** BEGIN MATERIAL SUPPLIED **

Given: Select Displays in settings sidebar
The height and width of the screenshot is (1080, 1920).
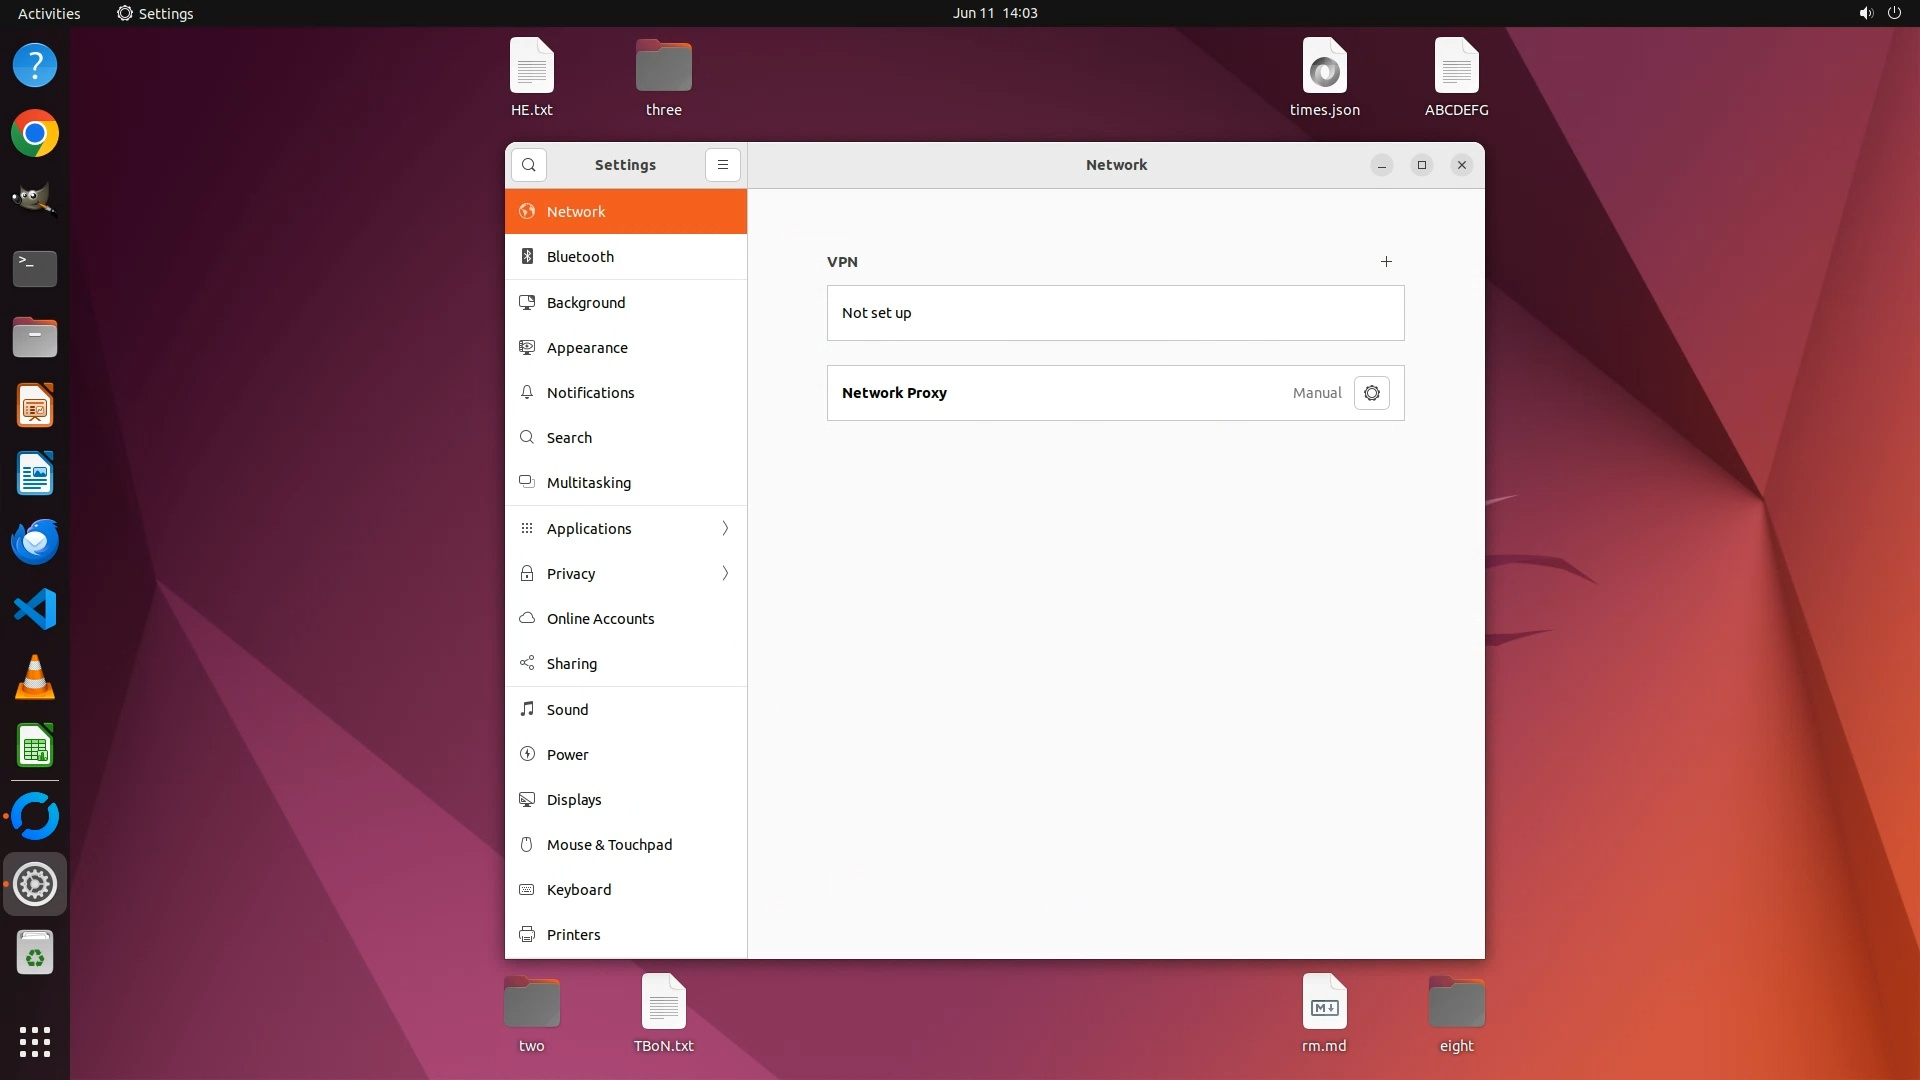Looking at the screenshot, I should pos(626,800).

** END MATERIAL SUPPLIED **
** BEGIN MATERIAL SUPPLIED **

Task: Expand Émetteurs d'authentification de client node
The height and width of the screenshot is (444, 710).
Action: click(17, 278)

** END MATERIAL SUPPLIED **

# WRITTEN PROBLEM
Rewrite the items from the line with "Given: Select Displays in settings sidebar" to the line with "Looking at the", swapping "sidebar" for "side panel" and changing nothing else. Omit the picture from your output.

# ANSWER FOR THIS EXERCISE
Given: Select Displays in settings side panel
The height and width of the screenshot is (1080, 1920).
Looking at the screenshot, I should pos(626,800).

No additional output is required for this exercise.